### ROWS

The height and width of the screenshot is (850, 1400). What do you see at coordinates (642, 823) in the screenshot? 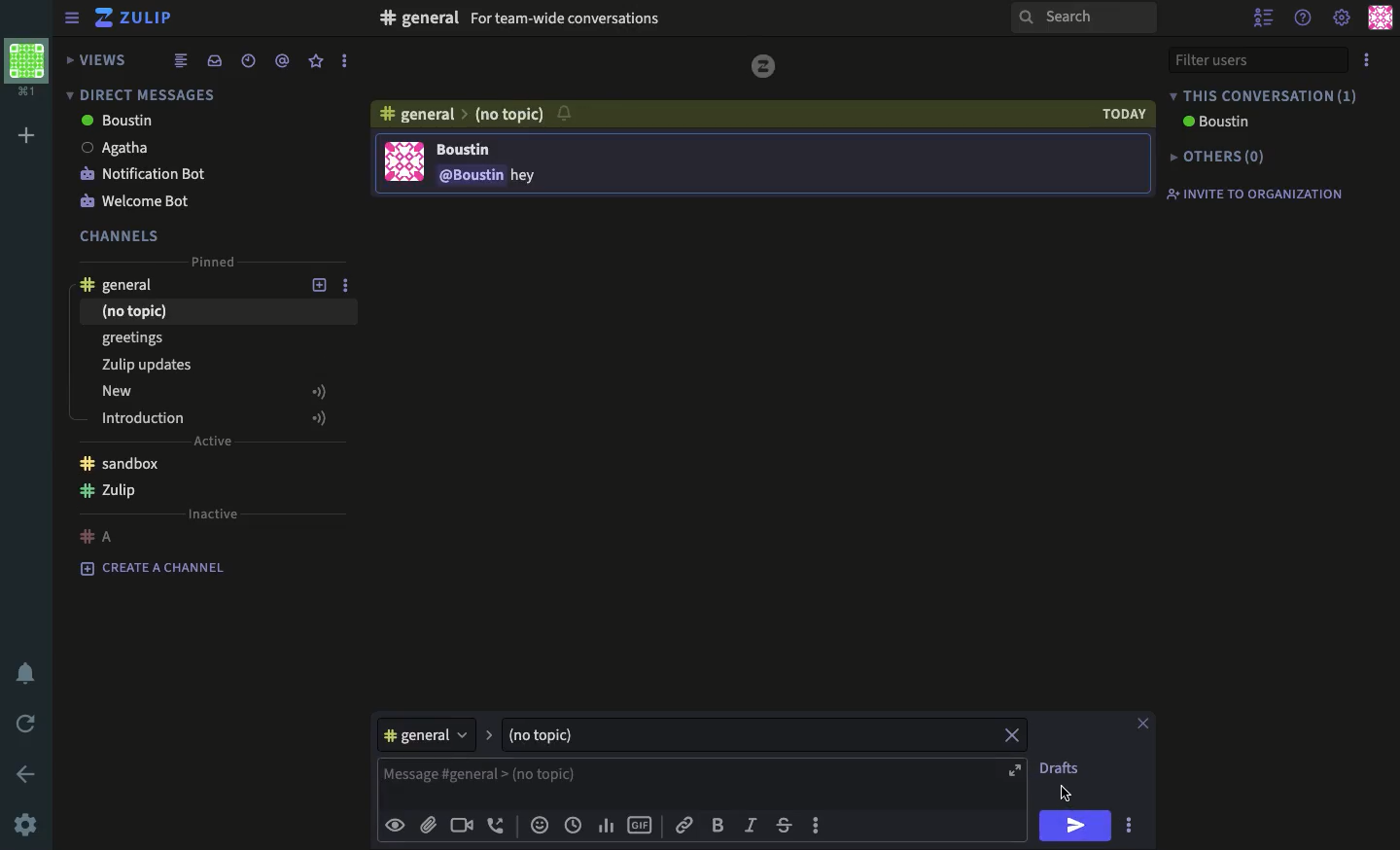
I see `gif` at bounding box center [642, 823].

######
### ROWS

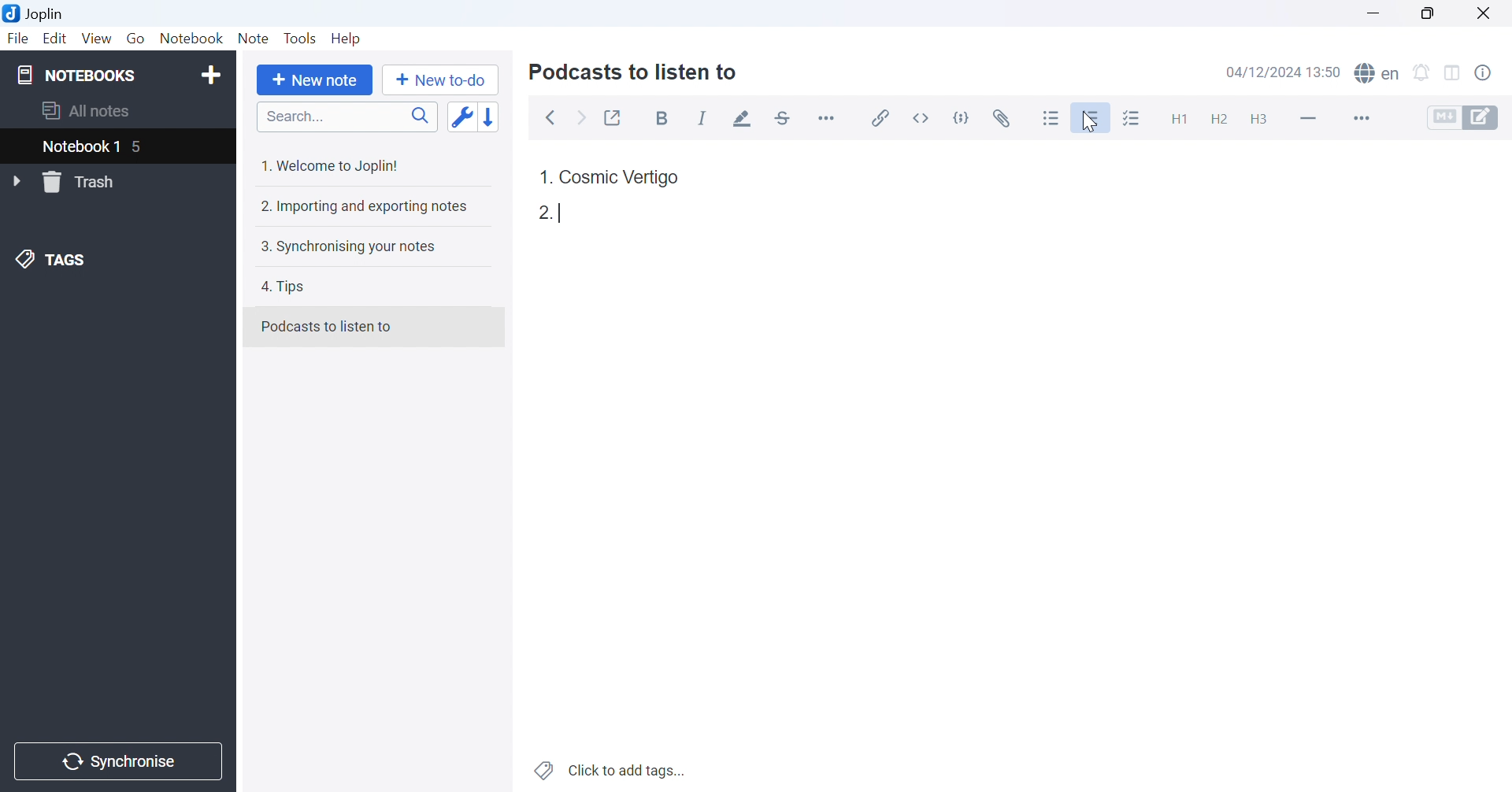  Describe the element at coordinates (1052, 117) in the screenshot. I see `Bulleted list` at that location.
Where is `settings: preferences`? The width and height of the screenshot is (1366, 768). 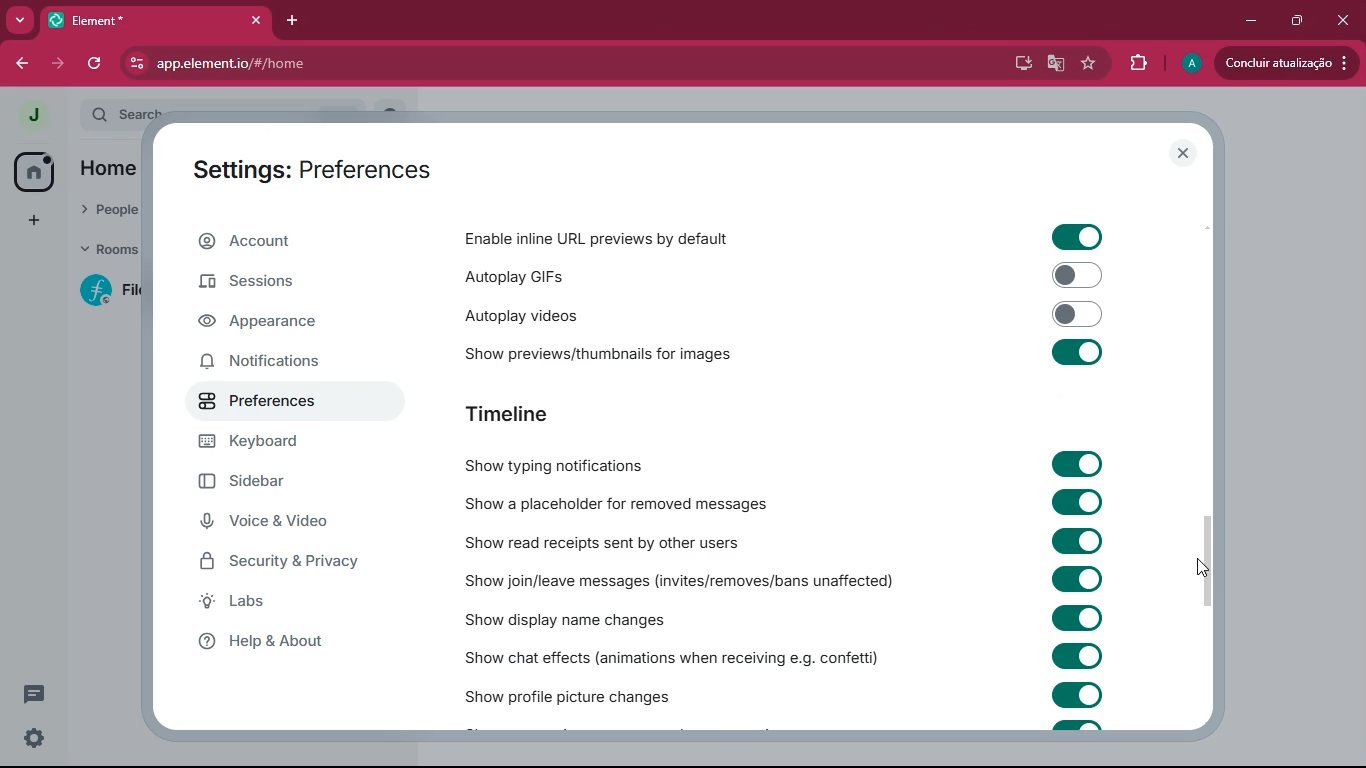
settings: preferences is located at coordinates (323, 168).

######

**WORK REQUIRED**
Can you put the entry lines into a Markdown table with the columns Row and Entry line, starting at the line that contains "is (1366, 768)." and ending at the line that contains "settings: preferences is", both included? Number each row, skip blank lines, and leave the pictures out.

**COMPLETED EXERCISE**
| Row | Entry line |
|---|---|
| 1 | Where is `settings: preferences`? The width and height of the screenshot is (1366, 768).  |
| 2 | settings: preferences is located at coordinates (323, 168). |